> Extract
When does a Leader realise that (all of) it's Followers are gone?

129 views
Skip to first unread message

mlj

unread,
Feb 19, 2025, 11:50:23 AMFeb 19
to raft-dev
Hi,

I've been looking at the Raft Algorithm for the last couple of days and I've got a question that's bugging me, and I've not been able to find the answer.

Consider a 3 node cluster: A (Leader), B and C (Followers). Reset between each scenario.

If A fails: B & C will run down their randomised election timers, one of them (let's say B) will nominate itself to Candidate, call an Election, vote for itself and C will vote for it as well. B is now the Leader, C a Follower and A is dead.

If B fails: A will continue to send RPCs, get no reply from B but will continue as Leader and C will continue as Follower. B is dead.

If A && B fail: C will run down it's election timer, nominate to Candidate, vote for itself, but not receive any other votes, therefore will never be Elected. The cluster has failed, Raft can't recover from this failure.

If B && C fail: A will continue to send them RPCs, get no reply but will continue a Leader and the cluster will remain "operational"??? Raft doesn't detect this as a failure mode?

Are my conclusions r.e. the last scenario correct?

I haven't found any mechanism described in the Raft documentation whereby an incumbent Leader reacts to the loss of some/the majority/all of it's Followers. The closest I could find is in Section 5.5 of the paper, which describes that RPCs are retried forever, but that doesn't indicate that any "Oh, the cluster is really, really FUBAR" mechanism exists.

I understand that the Leader could "know" that it doesn't have any Followers (because it's getting no RPC responses), but even if that's being tracked that isn't to say that anything will be done about it.

It seems like there is a sensitivity (for lack of a better word) concerning which nodes in the cluster have failed, and whether or not the cluster remains operational or not.

Is this correct, or have I missed something?

Many thanks,

mlj

A. Jesse Jiryu Davis

unread,
Feb 19, 2025, 12:03:53 PMFeb 19
to raft...@googlegroups.com
If a leader doesn’t hear from a majority of followers (no heartbeats, no responses to AppendEntries) for an election timeout, the leader steps down and becomes a follower. 

In the meantime it thinks it’s a leader but it fails to commit any writes. In Raft’s default algorithm the leader also can’t serve reads during this time, because it checks for a majority on each read. If leases are enabled the leader can serve reads until it steps down. 

--
You received this message because you are subscribed to the Google Groups "raft-dev" group.
To unsubscribe from this group and stop receiving emails from it, send an email to raft-dev+u...@googlegroups.com.
To view this discussion visit https://groups.google.com/d/msgid/raft-dev/6084d581-c83f-4871-8809-3fadc0d1de14n%40googlegroups.com.

Archie Cobbs

unread,
Feb 19, 2025, 12:10:11 PMFeb 19
to raft...@googlegroups.com
On Wed, Feb 19, 2025 at 10:50 AM mlj <mlitt...@gmail.com> wrote:
I've been looking at the Raft Algorithm for the last couple of days and I've got a question that's bugging me, and I've not been able to find the answer.

> Set task 1
In the Raft thread, what does a leader do if it hears from no majority of followers for an election timeout?
The Raft thread and the records have no connection to each other.

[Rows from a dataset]
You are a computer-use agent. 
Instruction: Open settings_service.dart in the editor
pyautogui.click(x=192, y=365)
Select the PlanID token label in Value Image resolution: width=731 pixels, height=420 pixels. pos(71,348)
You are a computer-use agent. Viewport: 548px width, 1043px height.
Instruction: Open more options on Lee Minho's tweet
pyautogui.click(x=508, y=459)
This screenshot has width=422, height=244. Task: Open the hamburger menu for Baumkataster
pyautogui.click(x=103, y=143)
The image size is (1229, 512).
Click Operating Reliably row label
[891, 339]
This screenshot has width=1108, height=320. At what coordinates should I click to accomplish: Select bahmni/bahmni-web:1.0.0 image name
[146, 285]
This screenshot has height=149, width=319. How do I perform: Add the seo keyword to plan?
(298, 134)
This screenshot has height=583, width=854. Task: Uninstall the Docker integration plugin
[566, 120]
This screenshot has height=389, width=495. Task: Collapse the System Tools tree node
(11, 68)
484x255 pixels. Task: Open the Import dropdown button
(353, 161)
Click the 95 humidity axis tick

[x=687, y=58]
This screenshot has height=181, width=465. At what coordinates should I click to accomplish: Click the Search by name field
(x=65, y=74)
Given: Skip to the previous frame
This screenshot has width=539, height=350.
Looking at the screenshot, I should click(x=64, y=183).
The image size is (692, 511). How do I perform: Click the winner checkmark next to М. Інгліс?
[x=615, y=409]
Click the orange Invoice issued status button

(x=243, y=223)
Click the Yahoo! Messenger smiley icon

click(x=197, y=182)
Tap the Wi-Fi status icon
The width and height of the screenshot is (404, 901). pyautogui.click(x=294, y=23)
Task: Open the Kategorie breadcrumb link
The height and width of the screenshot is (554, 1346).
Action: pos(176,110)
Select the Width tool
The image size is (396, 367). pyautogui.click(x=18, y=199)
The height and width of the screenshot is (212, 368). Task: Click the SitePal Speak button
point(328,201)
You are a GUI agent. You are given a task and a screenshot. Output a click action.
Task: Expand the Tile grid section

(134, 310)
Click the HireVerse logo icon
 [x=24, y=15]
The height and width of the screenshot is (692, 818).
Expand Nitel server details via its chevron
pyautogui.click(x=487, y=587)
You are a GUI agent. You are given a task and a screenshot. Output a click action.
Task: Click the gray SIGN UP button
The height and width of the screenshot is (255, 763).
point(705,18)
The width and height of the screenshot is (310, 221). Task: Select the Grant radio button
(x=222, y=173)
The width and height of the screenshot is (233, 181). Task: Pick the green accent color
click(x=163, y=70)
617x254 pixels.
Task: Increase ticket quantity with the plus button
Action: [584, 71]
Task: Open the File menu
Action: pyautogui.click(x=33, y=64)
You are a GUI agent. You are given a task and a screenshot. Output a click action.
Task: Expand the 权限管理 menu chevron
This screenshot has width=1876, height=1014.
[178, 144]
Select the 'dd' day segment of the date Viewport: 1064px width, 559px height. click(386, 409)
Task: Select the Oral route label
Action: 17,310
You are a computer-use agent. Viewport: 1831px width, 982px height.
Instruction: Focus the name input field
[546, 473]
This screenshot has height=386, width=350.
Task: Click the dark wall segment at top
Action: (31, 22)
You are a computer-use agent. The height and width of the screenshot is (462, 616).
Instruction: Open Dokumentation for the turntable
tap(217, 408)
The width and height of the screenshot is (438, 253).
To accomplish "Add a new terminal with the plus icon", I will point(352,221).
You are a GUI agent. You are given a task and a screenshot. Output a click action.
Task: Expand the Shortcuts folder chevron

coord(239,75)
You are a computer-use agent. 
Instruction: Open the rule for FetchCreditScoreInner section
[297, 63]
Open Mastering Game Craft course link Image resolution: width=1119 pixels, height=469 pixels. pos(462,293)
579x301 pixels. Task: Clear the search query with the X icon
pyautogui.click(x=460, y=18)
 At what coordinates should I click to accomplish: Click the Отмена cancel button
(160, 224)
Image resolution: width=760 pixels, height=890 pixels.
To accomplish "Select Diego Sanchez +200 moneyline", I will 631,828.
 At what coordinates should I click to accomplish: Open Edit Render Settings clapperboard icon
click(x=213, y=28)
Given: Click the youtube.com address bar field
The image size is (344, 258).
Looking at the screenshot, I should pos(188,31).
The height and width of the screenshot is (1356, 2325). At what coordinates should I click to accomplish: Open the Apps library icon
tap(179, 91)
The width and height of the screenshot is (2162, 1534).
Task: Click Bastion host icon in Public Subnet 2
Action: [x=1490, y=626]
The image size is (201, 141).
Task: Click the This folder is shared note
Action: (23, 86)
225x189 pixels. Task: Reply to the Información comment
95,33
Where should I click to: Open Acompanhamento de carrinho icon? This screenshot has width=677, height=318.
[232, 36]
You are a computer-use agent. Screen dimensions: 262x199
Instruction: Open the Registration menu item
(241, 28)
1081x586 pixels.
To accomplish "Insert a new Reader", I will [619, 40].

> Set task 2
In the records, begin at the line that has "This screenshot has height=389, width=495." and stop after the line that has "Looking at the screenshot, I should click(x=64, y=183).". Write out only those lines again with "Task" changed to "Goal", leaving all else unchanged.

> Exercise response 1
It steps down and becomes a follower.

> Exercise response 2
This screenshot has height=389, width=495. Goal: Collapse the System Tools tree node
(11, 68)
484x255 pixels. Goal: Open the Import dropdown button
(353, 161)
Click the 95 humidity axis tick

[x=687, y=58]
This screenshot has height=181, width=465. At what coordinates should I click to accomplish: Click the Search by name field
(x=65, y=74)
Given: Skip to the previous frame
This screenshot has width=539, height=350.
Looking at the screenshot, I should click(x=64, y=183).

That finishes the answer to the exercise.